Figure 8. Hrb is regulated by Notch signaling in human T-ALL cell lines and is required for cell proliferation and survival.

Figure 8

(A) Quantitative RT-PCR analysis demonstrating the downregulation of Hrb following treatment with GSI (1 μM). Human T-ALL cell lines DND41 and T-ALL1 were treated with DMSO or GSI for 24 hours and 72 hours, respectively. Total RNA was prepared for reverse transcription and human Hrb mRNA abundance was measured by quantitative RT-PCR. (B) Nontarget control (NTC) and Hrb knockdown (HO22/HO23) stably transduced T-ALL cell lines were seeded at 100,000 cells/well and cultured for 7 days.
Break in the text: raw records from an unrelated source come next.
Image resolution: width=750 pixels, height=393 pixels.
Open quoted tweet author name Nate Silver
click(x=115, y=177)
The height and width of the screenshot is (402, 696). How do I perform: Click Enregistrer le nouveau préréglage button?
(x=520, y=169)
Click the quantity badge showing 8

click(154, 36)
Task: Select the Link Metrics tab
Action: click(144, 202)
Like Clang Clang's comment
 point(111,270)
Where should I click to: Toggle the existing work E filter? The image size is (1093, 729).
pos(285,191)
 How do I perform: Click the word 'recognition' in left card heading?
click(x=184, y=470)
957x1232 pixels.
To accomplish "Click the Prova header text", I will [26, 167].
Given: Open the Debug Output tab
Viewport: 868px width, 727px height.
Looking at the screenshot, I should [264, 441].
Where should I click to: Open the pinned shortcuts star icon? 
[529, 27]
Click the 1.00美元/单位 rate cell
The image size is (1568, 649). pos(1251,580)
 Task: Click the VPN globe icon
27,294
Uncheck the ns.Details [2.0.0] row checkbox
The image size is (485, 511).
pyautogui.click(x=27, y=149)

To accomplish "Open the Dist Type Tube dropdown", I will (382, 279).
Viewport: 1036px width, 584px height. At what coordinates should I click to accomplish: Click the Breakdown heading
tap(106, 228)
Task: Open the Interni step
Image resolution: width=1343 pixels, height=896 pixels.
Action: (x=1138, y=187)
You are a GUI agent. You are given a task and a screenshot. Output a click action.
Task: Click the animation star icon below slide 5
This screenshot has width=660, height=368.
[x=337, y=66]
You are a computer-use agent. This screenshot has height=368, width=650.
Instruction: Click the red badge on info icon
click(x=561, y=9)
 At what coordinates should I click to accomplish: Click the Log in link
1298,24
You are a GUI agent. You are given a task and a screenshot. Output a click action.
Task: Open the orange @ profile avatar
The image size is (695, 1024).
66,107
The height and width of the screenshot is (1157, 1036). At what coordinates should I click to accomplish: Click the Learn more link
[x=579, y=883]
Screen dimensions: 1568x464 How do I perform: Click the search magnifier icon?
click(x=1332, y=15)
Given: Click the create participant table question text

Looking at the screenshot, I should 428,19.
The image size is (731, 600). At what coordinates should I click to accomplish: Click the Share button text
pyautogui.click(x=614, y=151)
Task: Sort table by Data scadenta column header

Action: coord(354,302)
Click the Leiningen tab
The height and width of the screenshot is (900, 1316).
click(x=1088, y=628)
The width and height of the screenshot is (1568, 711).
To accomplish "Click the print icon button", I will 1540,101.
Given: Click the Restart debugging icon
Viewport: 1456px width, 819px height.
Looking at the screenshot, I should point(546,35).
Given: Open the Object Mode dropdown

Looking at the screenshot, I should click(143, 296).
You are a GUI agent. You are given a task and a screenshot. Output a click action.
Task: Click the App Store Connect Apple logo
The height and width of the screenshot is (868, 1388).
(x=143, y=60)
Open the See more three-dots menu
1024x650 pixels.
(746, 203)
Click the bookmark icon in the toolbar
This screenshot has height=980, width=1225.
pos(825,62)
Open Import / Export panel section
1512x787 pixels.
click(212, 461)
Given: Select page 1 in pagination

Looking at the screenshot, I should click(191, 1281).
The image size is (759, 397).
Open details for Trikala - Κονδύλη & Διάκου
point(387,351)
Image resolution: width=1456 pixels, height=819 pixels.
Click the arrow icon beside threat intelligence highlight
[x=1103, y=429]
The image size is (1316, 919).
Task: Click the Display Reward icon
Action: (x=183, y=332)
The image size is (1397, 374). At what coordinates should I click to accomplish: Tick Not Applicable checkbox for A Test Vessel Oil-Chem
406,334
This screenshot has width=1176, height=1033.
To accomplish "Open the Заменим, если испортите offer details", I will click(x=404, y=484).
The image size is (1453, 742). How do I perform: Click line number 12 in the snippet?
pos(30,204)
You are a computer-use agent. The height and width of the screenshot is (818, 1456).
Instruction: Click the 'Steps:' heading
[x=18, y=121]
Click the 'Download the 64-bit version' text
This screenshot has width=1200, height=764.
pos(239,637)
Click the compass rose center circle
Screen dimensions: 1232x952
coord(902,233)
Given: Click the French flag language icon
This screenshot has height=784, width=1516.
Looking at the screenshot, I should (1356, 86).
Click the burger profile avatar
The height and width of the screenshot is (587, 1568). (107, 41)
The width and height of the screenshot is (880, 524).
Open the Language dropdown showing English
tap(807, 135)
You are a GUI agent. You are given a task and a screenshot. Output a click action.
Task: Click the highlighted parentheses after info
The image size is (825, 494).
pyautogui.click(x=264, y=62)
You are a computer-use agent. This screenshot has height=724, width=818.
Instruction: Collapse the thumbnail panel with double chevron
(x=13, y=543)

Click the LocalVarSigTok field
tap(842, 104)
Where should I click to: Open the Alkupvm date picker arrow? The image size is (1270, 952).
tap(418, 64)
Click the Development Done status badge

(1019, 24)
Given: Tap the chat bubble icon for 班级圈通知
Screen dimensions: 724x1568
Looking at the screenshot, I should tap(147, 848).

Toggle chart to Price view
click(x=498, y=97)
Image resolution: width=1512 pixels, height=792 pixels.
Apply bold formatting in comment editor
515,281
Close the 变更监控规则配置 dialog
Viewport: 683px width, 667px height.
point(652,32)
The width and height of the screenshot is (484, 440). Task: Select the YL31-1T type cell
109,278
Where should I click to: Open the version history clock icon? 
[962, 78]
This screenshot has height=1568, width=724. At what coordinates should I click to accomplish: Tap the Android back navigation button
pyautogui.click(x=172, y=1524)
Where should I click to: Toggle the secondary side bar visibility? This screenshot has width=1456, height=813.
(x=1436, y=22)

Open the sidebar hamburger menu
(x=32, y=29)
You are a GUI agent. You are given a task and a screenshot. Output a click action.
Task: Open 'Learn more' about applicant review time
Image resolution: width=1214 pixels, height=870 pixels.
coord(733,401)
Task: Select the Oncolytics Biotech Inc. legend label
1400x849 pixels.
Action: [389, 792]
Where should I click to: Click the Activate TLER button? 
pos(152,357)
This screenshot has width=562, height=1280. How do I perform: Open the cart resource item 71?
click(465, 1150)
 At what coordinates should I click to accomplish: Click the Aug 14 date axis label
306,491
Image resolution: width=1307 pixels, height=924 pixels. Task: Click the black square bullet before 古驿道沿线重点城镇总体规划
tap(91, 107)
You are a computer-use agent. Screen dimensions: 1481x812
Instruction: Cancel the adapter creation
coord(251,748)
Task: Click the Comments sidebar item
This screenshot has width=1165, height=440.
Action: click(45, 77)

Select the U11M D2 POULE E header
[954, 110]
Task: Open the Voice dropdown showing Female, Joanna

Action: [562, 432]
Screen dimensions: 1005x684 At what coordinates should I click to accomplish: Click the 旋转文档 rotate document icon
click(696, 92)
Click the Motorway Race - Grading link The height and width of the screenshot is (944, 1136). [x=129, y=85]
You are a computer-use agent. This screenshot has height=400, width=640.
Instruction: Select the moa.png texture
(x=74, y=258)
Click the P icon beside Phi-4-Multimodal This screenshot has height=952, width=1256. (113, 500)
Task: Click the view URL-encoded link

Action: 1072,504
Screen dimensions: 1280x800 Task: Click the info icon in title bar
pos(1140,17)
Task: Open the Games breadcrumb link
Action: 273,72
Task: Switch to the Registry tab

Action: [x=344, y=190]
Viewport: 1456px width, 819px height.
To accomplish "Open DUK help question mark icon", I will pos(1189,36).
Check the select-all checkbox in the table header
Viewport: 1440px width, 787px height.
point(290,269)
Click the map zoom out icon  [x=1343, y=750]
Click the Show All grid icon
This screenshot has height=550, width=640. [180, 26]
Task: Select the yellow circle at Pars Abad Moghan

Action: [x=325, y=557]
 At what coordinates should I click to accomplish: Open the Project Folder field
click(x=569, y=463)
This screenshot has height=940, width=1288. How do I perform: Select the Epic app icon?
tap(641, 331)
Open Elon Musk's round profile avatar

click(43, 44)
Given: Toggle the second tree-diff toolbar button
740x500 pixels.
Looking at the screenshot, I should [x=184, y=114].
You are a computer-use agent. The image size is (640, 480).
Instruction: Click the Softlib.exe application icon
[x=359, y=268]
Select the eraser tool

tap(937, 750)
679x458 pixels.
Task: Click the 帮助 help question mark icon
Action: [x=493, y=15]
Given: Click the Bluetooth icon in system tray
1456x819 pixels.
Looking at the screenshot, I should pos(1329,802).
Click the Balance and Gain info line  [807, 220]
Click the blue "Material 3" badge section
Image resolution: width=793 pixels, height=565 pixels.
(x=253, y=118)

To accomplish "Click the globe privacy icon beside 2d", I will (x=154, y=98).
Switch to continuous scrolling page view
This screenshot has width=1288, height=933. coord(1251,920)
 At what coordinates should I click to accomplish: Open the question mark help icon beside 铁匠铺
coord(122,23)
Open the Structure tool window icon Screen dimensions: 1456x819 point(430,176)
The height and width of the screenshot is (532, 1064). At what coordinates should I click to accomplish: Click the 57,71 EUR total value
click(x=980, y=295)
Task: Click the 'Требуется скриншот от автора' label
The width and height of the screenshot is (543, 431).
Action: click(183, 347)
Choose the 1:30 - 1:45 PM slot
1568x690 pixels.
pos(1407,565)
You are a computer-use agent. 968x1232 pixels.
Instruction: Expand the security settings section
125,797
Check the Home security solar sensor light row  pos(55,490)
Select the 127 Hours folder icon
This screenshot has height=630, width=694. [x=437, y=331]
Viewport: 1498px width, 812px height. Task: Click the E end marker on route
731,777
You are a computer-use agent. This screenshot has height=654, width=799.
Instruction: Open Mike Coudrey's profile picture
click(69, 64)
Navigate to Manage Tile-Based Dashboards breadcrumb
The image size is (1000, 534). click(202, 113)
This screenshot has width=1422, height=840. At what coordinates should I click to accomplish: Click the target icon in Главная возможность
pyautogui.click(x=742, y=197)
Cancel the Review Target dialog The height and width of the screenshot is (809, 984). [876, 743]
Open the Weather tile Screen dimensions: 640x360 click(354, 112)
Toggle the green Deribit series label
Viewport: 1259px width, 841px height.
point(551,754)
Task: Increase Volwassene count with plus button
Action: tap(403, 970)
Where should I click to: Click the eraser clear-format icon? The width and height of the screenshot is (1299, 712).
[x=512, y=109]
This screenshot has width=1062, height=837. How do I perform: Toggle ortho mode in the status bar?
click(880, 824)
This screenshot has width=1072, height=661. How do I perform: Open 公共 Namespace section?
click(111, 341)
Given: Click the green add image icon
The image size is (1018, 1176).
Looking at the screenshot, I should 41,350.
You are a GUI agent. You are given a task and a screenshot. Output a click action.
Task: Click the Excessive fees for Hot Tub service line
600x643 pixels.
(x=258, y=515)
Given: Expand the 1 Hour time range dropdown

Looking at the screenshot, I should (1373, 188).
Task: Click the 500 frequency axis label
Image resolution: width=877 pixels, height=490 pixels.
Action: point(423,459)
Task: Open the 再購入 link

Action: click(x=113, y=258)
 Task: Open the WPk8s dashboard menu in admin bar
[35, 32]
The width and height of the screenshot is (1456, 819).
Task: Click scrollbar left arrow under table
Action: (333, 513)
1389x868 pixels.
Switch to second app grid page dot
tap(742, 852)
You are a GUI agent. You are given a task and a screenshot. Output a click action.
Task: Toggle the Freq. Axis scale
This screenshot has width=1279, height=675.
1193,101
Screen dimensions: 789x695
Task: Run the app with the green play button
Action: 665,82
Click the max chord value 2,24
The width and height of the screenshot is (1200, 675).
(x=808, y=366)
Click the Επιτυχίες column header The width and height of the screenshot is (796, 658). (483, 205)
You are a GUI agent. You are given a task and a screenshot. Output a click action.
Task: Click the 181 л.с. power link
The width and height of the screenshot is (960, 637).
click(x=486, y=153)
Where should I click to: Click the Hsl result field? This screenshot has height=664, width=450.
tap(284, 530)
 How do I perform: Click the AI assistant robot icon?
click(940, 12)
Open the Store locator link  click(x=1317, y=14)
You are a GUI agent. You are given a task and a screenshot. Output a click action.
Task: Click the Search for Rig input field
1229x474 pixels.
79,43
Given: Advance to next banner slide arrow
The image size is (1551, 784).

Total cell numbers were counted based on forward and side scatter. (C) Western blot of lysates prepared from KOPTK1 and SUPT1 cell lines stably transduced with nontarget control and HO22/HO23 Hrb knockdown lentiviral vectors. Membranes were blotted with Hrb (clone H-300) and GAPDH (loading control). (D) Nontarget control and Hrb knockdown (HO22/HO23) stably-transduced T-ALL cell lines were seeded at 100,000 cells/well and cultured for 7 days. Cell survival was assessed using annexin V/PI staining. (E) DFO sensitivity of DND41 cells stably transduced with nontarget control or HO22. nontarget control or HO22 DND41 T-ALL cells were treated with 0, 25, or 50 μM DFO for 4 days. Following treatment, total cell numbers were acquired based on forward/side scatter and normalized to untreated. (F) Surface CD71 levels on NTC and HO23 stably transduced KOPTK1 cells treated with 0, 1.0, and 2.0 μM DFO. Data are shown as mean ± SD. **P < 0.01; ***P < 0.001.